Musk piles on: Hot on the heels of NYT's lawsuit, Elon Musk adds fuel to OpenAI's legal fire, suing over its pivot from public mission to profit driven. The suit demands OpenAI's research be made public, raising eyebrows for some about Musk's motives—especially since launching rival AI firm, xAI, last year. Either way, OpenAI’s legal team is making serious bank. 

Rock Solid Rights: Dwayne "The Rock" Johnson secured exclusive rights to 25 of his iconic catchphrases and nicknames, including “The Rock,” “Rock Bottom,” and “candy ass,” turning his WWE banter into a safeguarded branding goldmine. Hitting "Rock Bottom" now has a whole new meaning - only “The Rock” has the right to claim it, ensuring every mention pays. 

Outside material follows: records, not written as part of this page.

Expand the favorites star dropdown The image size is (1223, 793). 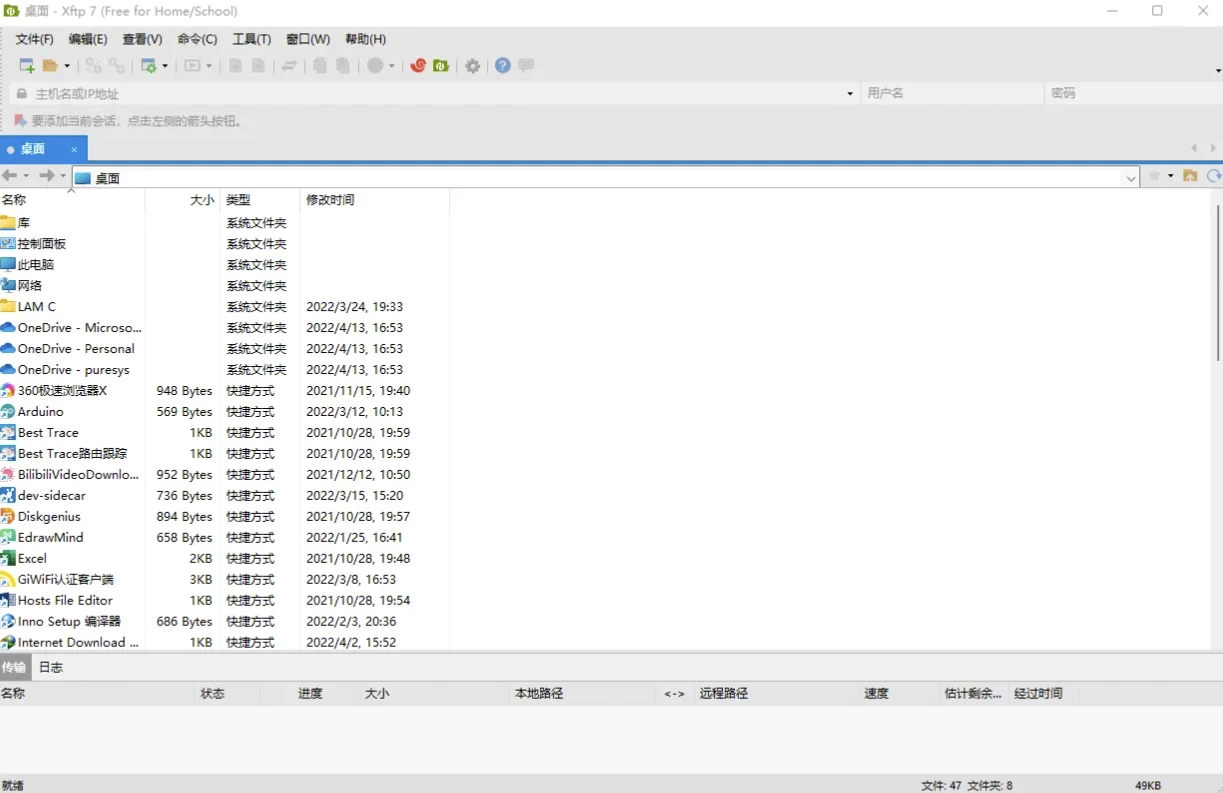pos(1171,177)
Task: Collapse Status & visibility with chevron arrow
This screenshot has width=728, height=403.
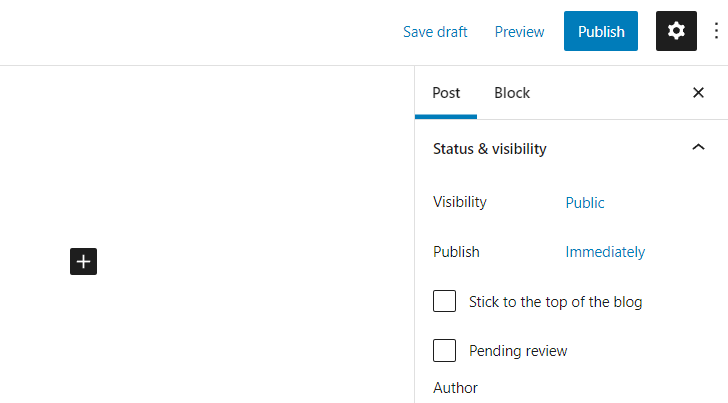Action: click(698, 148)
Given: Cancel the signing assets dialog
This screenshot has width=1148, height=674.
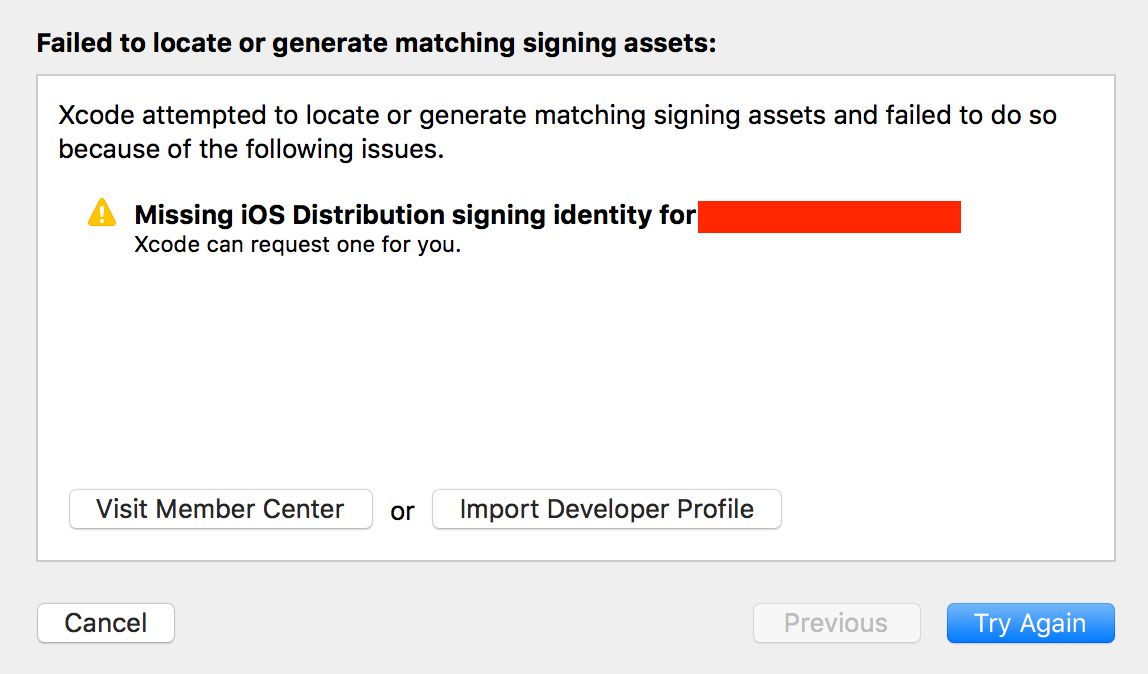Looking at the screenshot, I should (106, 623).
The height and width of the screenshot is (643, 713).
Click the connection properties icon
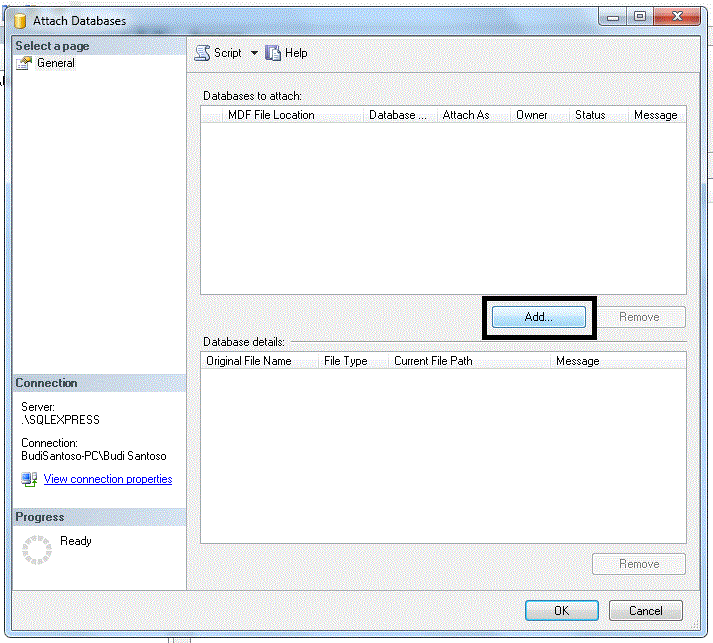pos(30,480)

Canceled Order: The EU Parliament officially banned Amazon’s lobbyists from setting foot inside their hallowed halls. The reason? Amazon repeatedly skipped meetings over the labor conditions of warehouse workers. The takeaway? Don’t miss important meetings.

Battery of Complaints: Nearly 6,000 Black factory workers are revving up to take Tesla to court over alleged racial discrimination and harassment at its Fremont plant in California. While Tesla denies tolerating such behavior, it might find itself in the wrong lane with a potential multimillion-dollar judgment. 

Illuminating Infringement: UK supermarket chain M&S embraced the Christmas spirit with a gin bottle that lights up. But then rival store Aldi stole their shine by knocking off the design. This week, a court ruled in M&S's favor, ordering Aldi to halt sales of the copycat gin. Lesson learned: innovation over imitation.